Daniel: I ended up going on holiday for two months. I turned my phone off, absolutely everything, but we came through it, exercised making the right choices. Sometimes it's not ... This is why I was saying as well by being by the beach and things, that's important to me, rather than just the cash. It was just ... I think you go from these evolutions as a business owner or as an entrepreneur and you start to ask better questions about what it is that you want. We can still make good money, but we don't have to be up 18 hours a day working.

Phoebe: What was the critical defining factor at that moment to change the situation?

Daniel: Just taking time out. Sometimes you're so close that you can't actually see where the problems are, and actually getting a mile high view, and the first thing I realized is I just wasn't getting enough sleep. And your brain can't cope and make good decisions at that point.

Daniel: And then from there it was saying no to opportunities because if you're a small agency, or a freelancer, or something like that when they start coming in you're trying to say yes to all of them because you don't know the next time you'll get paid things. I understand the fear and anxiety on both sides, but yeah, it was only saying yes to the right things for us. Being clear on where we wanted to go and asking those questions, where do I want to take this business in five years, 10 years kind of thing. And then, does this align with that? Because then you can say no, and it can be difficult, and you can eat ramen or whatever for a couple of weeks and you'll be fine because you know you're getting the right customers who are not so stressful or ... Not saying that people are, but that always happens. You can start making the right choices about different things.

Phoebe: Yeah, so often I hear on this show from the guests that they need to learn to take that time. That's so critical.

Daniel: Yeah, it's difficult, right? There are three stages of people where a lot of us ... You have these geniuses who can hear about a mistake and then never make it; they just go, okay, well if that's what a lot of people suffer from I'll never do it. But in reality, to most of us, we have to make that mistake. It's not until afterward that we can actually come through it.

Phoebe: Absolutely. Well, let's dive into our top tips because this is what the audience tunes in for. They want to know, how do we generate a 22 to one ROI promoting content to a cold audience, or how do we get at least close to that. I know you've got four steps for us. Take us through that.

Daniel: Totally, so I just wrote this huge guide, basically, on this. It's a 30,000-word guide, which is basically a book, you know, like a short marketing book on the topic. But our wrote guide, it's all three, but I want to give the cliff notes over it. So obviously [inaudible 00:13:29] said that you need to be promoting content just for your own sanity. Basically how we do the process is just four stages if you break it down to fundamentals. You have an advert that drives traffic to a blog post. You have the blog post, obviously. There needs to be some way to capture that traffic, so an opt-in of some sort, and then you need to be tracking and improving, so trying to lower the cost to get people across or improving the opt-in because both of those things are connected.

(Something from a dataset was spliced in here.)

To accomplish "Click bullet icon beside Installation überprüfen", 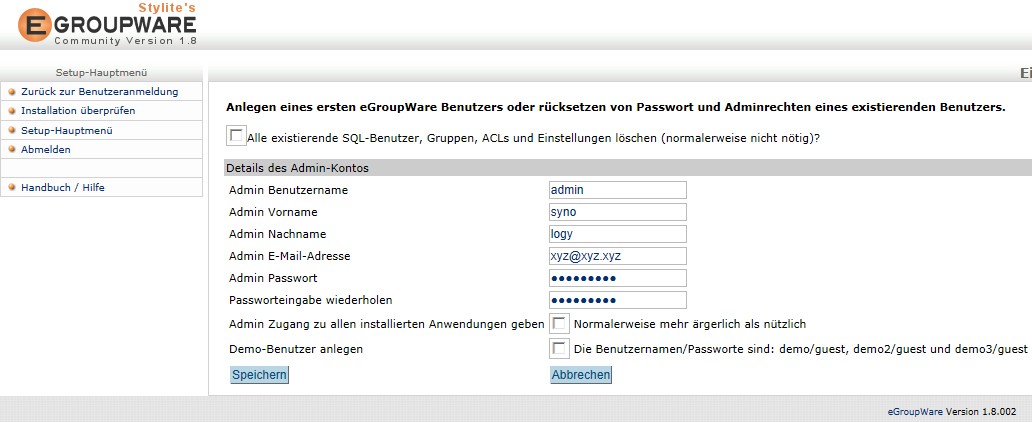I will [12, 111].
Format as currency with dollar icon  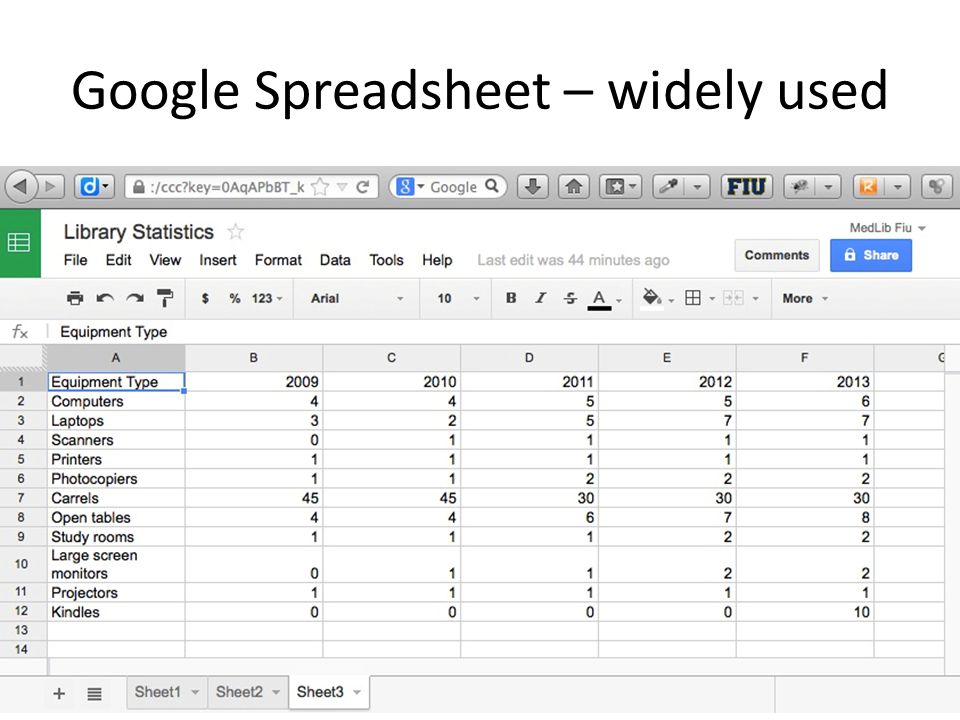pyautogui.click(x=205, y=298)
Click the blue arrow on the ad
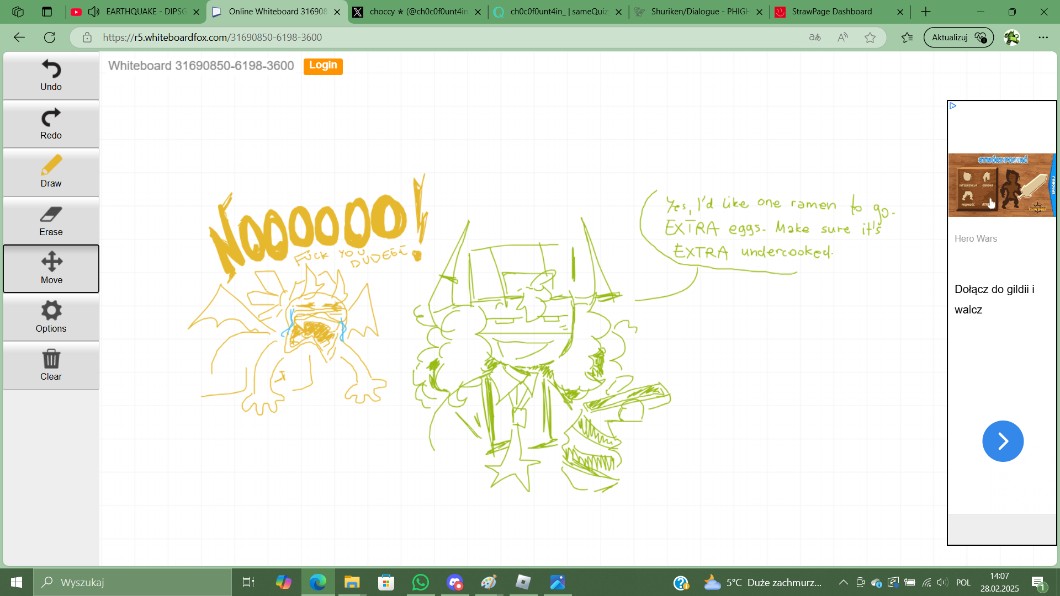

Daniel: A big thing that I will say right at the start and it's what stops a lot of people with paid outs is most ads start at a loss. So a lot of people will spend their initial money on ads, be losing money, and then stop and then totally lose everything. Whereas in reality, you need to start slow, start getting data, and then create a winning advert from that. Stop me if I ramble on because I get a bit nerdy about this stuff.

Phoebe: No, I love it. I want you to go a little deeper though and take us through the first step. So, you say an advertisement that drives traffic to a blog post to explain that.

Daniel: Totally. What we do is we use a sequence of product development testing. It's called bottom-up testing. Basically, you're testing a product or an advert, and you're finding what fails, and then you're making minor adjustments to see how it improves. And then you keep that improvement, and then you test again, and then you make another improvement, and so on, and so on, and so on. So most ads start ... If you're lucky, you'll spend $4 and make $1 back. Whereas what you need to do is continually test until you get to the point, okay, well you're spending a dollar and then you're getting $22 back, which is what's happening right now.

Daniel: The whole process and everything is not difficult but, as you said at the start, you do need to have good content because it's pointless driving cold audiences to traffic that doesn't convert anyone. That content needs to be good, and it needs to get that opt-in rate.

Phoebe: So Daniel, let's talk a little bit about that content because when you say good, are you talking about pages worth of content? Define good and define what kind of content you think is worthy of this strategy.

Daniel: Okay, I like to look at this from two angles. If you write good content, obviously you can write less often because it does the job better. Usually, it's about 1500 words to 3,000 words. If you do it like that, you'll get SEO benefits and things like this, but in reality, if you go in depth with that content, it's actually very easy to write that kind of length anyway. So if you're actually teaching, you're actually showing ... If you think about it, almost all content is taking the reader on a journey of transformation, from where they were now to where they are at the end. Mainly it's a change in idea; it's a change in thought, it's a way they can grow. That's why we're attracted to story basically because it's taking people on that journey.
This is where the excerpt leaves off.